The bald guy was still there, still unmoving, still staring in her direction.

She turned away again, her mind racing, trying to come up with a plan. He couldn’t do anything in public, she reasoned, not now, in broad daylight, in front of all these witnesses. This was the perfect place to confront him, and though the sharp pain in her stomach made her wonder if this was what an ulcer felt like, Joan forced herself to be brave. Instead of fleeing, as she wanted to do with every fiber of her being, she took a deep breath, crossed the crowded walkway and started across the lawn toward the man.

He made no move to get away, and she saw as she approached that he was not looking at her but still staring in the same direction where she had been. He seemed as much of a statue as the sculpture next to him, and for a brief second she thought that he might be some art student’s amazingly lifelike project. Then she saw the white cane leaning against the marble and realized that he was blind.

She relaxed a little. But some of the Children were blind or deaf, too, and she kept glancing around to make sure this wasn’t a trap and she wasn’t about to be jumped by Homesteaders hidden in the bushes. She approached slowly. “Hello?” she said softly in the Language.

There was no response.

“What is your name?” she queried.

He turned his head in her general direction, a quizzical look on his face. “I’m sorry. Are you talking to me? I’m afraid I only speak English.”

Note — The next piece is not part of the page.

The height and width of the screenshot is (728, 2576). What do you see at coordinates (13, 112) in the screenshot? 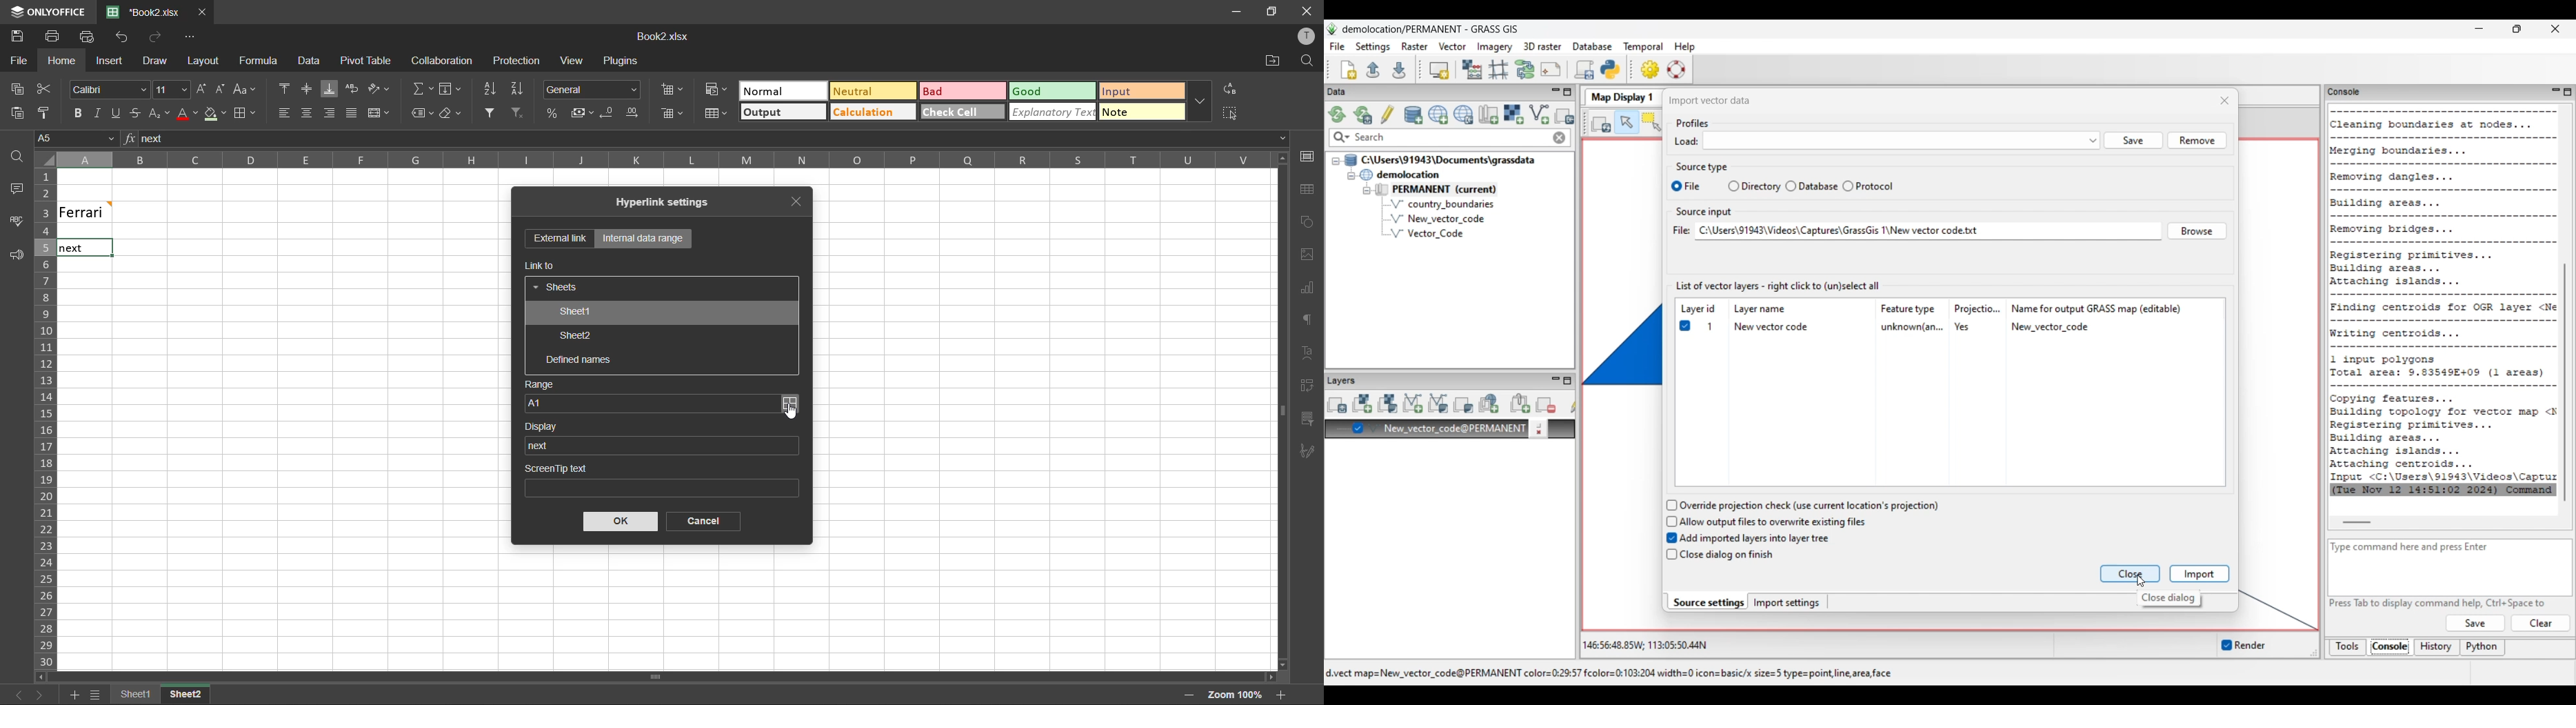
I see `paste` at bounding box center [13, 112].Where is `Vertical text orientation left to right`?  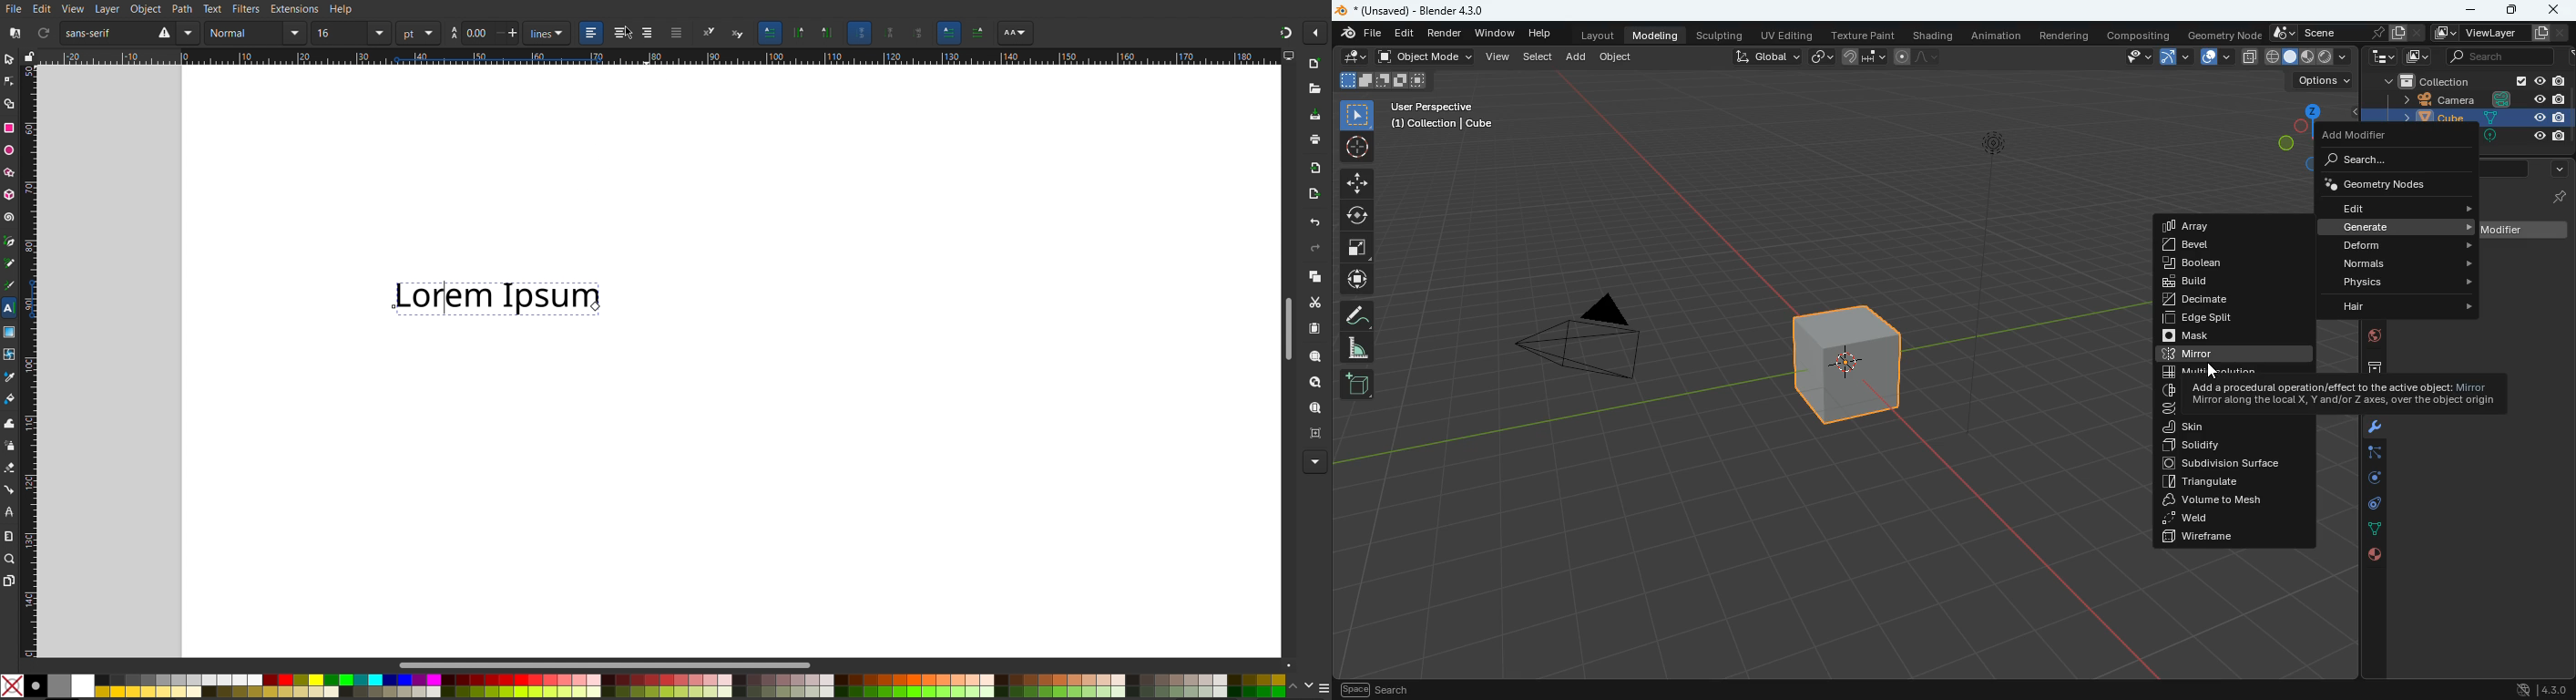 Vertical text orientation left to right is located at coordinates (826, 33).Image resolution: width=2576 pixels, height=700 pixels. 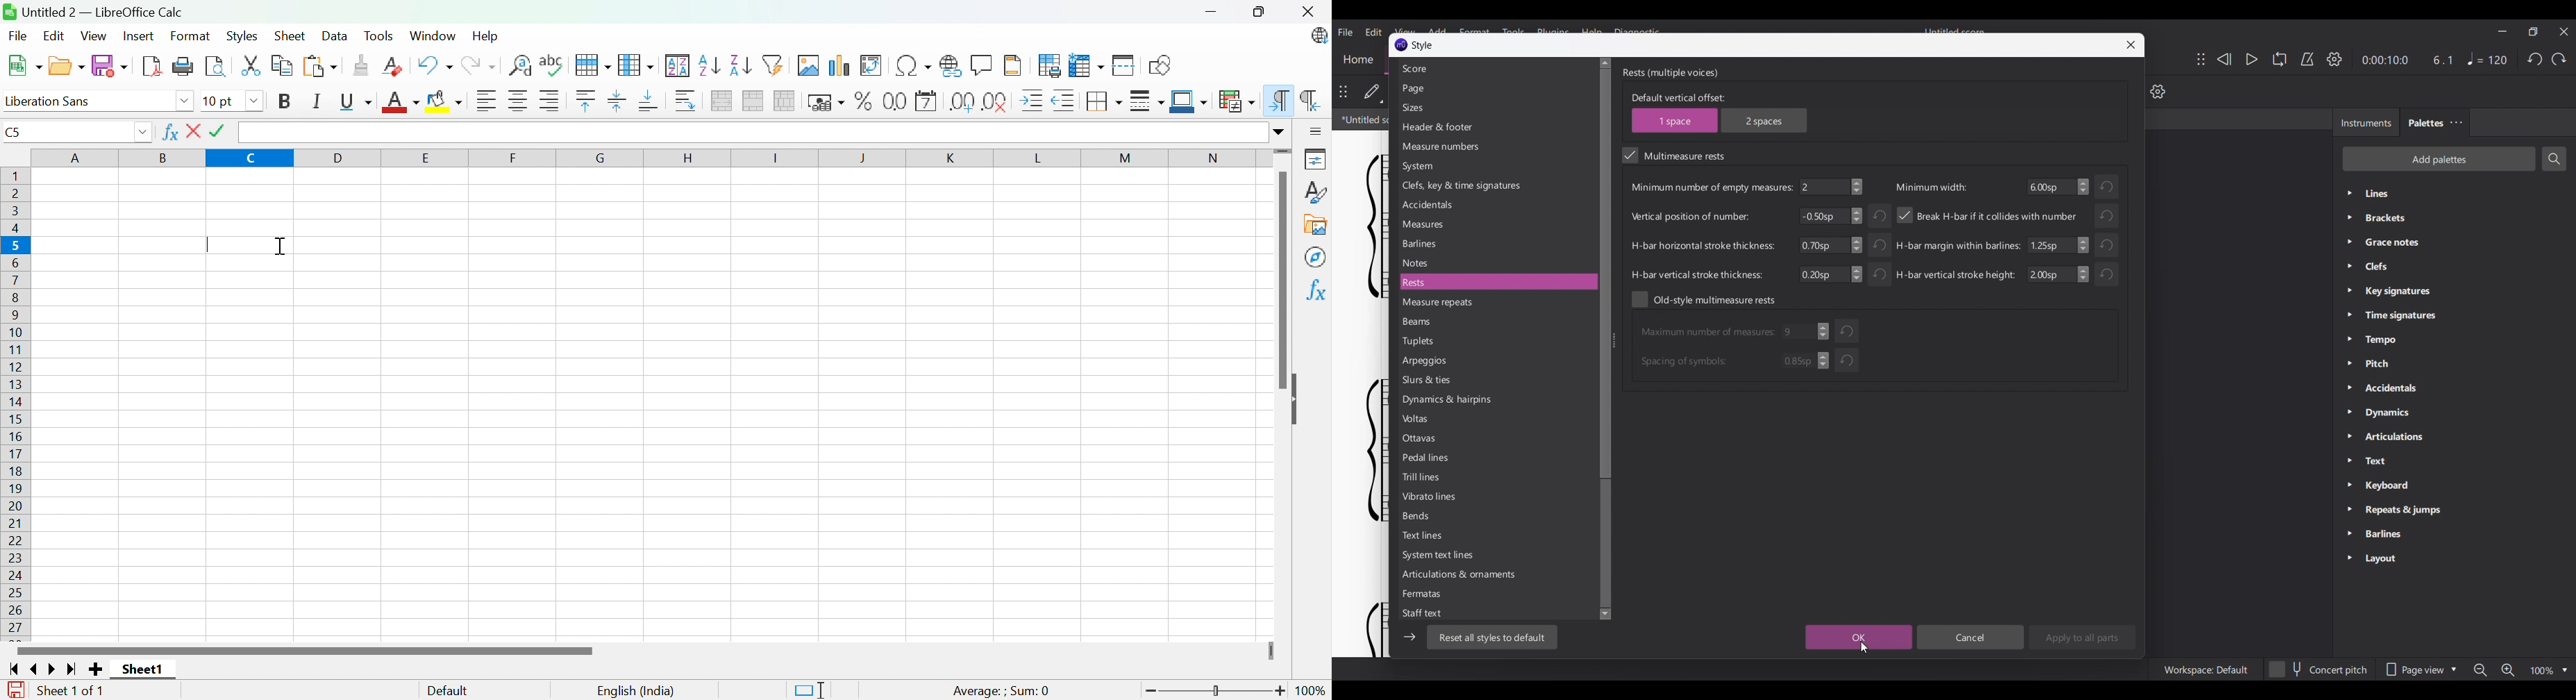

The sigh of relief that escaped her made her realize that she’d been holding her breath. “I’m sorry,” she said in the Language, keeping up the pretense of being a foreign student. She turned, walking much more briskly back the way she had come. Gary was now heading up the walkway in the middle of a crowd of students, looking away from her toward the building, expecting to see her waiting by the steps as they’d arranged, and she tapped him on the shoulder. He started at her touch, nervous even here, and she realized how on edge all of them were.